UPDATE: On Jan. 17, President Obama has commuted the sentences of two federal political prisoners, whistleblower Chelsea Manning and Puerto Rican independence fighter Oscar Lopez Rivera. Family and supporters of Indigenous leader Leonard Peltier, also a federal prisoner, are in vigil near the White House. Free all political prisoners!
President Barack Obama will leave office on Jan. 20. Supporters of federal political prisoners Chelsea Manning, Leonard Peltier and Oscar López Rivera are asking that individuals and organizations call, text and email the White House asking Obama to issue clemency for them — in separate calls, texts and emails for each.
In separate calls, texts and emails for each political prisoner, phone the White House at 202-456-1111 between 9 a.m. to 5 p.m. Eastern time. Texts can also be sent to that number.

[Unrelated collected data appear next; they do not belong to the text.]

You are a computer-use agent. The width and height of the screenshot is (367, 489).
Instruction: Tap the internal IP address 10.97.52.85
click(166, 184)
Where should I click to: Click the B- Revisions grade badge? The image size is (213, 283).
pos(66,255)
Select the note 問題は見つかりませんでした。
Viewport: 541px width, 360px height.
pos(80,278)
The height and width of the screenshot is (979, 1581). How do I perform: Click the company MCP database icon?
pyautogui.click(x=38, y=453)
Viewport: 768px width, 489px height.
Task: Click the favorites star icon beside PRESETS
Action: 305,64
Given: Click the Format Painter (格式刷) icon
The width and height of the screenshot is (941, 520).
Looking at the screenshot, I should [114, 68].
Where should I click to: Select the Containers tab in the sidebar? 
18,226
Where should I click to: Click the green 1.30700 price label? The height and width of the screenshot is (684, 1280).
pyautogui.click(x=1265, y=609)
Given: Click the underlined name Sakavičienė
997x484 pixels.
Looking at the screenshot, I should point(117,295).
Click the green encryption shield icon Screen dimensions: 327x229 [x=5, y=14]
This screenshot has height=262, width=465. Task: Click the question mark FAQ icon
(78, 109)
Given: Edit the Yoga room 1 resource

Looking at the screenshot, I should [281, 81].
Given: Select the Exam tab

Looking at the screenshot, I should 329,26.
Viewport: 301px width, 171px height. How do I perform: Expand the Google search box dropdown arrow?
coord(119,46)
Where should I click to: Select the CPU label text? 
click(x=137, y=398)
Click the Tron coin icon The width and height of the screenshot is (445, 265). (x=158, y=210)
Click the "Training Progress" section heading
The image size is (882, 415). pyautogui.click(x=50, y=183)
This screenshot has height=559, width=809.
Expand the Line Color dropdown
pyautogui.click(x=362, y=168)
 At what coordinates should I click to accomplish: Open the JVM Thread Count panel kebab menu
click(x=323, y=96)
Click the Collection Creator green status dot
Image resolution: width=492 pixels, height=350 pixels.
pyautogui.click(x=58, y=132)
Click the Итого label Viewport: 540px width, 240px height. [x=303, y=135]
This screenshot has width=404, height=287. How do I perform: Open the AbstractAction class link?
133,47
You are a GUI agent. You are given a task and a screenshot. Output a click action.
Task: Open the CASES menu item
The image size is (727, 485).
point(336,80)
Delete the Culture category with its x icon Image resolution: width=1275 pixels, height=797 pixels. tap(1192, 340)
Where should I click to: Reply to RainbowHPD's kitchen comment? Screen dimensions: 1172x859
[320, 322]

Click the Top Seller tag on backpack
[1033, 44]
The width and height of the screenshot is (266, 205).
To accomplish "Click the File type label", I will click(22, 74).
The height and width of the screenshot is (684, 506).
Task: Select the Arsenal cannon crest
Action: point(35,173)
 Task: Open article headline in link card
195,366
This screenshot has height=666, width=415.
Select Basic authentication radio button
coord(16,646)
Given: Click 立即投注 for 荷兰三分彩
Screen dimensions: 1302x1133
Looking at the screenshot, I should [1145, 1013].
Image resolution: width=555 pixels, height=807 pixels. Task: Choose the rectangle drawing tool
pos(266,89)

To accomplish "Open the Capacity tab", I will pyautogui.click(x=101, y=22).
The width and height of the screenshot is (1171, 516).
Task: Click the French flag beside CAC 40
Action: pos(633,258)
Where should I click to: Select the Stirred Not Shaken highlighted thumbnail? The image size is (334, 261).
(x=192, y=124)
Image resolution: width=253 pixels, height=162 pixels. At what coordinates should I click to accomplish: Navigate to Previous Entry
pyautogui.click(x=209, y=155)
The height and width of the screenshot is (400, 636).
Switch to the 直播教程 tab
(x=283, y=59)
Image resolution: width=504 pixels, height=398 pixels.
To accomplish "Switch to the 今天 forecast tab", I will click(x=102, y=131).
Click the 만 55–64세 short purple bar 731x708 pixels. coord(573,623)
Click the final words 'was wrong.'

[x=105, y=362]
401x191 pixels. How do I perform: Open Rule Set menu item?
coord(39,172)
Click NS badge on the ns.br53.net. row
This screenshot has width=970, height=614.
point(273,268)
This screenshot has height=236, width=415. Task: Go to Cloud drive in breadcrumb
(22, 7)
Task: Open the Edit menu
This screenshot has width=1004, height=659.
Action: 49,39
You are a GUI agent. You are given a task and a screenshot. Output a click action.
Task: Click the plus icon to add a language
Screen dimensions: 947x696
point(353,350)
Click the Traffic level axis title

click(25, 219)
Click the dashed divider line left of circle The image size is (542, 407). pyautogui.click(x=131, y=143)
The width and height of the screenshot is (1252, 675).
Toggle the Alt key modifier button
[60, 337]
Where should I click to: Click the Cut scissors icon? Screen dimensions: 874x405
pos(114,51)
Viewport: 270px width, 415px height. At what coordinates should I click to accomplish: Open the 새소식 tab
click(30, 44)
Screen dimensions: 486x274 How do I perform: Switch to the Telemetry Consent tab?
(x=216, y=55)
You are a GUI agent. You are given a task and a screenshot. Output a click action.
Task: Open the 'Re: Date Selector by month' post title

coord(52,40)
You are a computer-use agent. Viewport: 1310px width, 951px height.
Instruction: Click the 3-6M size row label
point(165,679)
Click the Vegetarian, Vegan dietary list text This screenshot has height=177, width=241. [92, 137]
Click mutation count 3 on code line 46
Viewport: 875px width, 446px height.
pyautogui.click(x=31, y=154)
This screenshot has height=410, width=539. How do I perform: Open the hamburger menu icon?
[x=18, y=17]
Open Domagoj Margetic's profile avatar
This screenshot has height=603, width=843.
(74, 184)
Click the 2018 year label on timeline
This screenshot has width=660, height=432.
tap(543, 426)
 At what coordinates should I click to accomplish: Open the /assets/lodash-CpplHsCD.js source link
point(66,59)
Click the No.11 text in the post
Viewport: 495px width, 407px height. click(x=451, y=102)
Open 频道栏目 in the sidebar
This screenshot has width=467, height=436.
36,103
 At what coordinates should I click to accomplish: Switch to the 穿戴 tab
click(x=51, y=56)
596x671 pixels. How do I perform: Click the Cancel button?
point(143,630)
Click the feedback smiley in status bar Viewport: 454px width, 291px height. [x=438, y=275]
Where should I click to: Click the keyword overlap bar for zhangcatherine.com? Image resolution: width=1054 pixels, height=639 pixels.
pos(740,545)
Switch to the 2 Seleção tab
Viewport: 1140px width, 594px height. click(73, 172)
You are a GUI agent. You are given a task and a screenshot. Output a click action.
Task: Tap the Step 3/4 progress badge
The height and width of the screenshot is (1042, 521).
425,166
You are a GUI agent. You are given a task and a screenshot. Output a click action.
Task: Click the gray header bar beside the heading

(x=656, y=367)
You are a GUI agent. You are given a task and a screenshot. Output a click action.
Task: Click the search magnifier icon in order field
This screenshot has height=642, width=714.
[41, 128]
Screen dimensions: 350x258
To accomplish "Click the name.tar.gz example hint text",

Fill out a form at this website to send an urgent email to President Obama: https://www.whitehouse.gov/contact
After a petition drive garnered 117,000 signatures for her release, White House officials announced that Chelsea Manning was on the “short list” of federal prisoners to possibly have their sentences commuted by President Obama.
Manning was a U.S. Marine intelligence analyst in Iraq. She turned over some 700,000 military files, diplomatic cables and videos to the whistleblower website WikiLeaks. One video showed helicopter crews laughing as they machine gunned civilians in Baghdad in 2007, including two Reuters reporters holding cameras.
Manning was arrested in 2010. She was placed in a tiny cell at the Quantico Marine base, where her conditions were so harsh that the United Nations Special Rapporteur on torture called them “cruel, inhuman and degrading.”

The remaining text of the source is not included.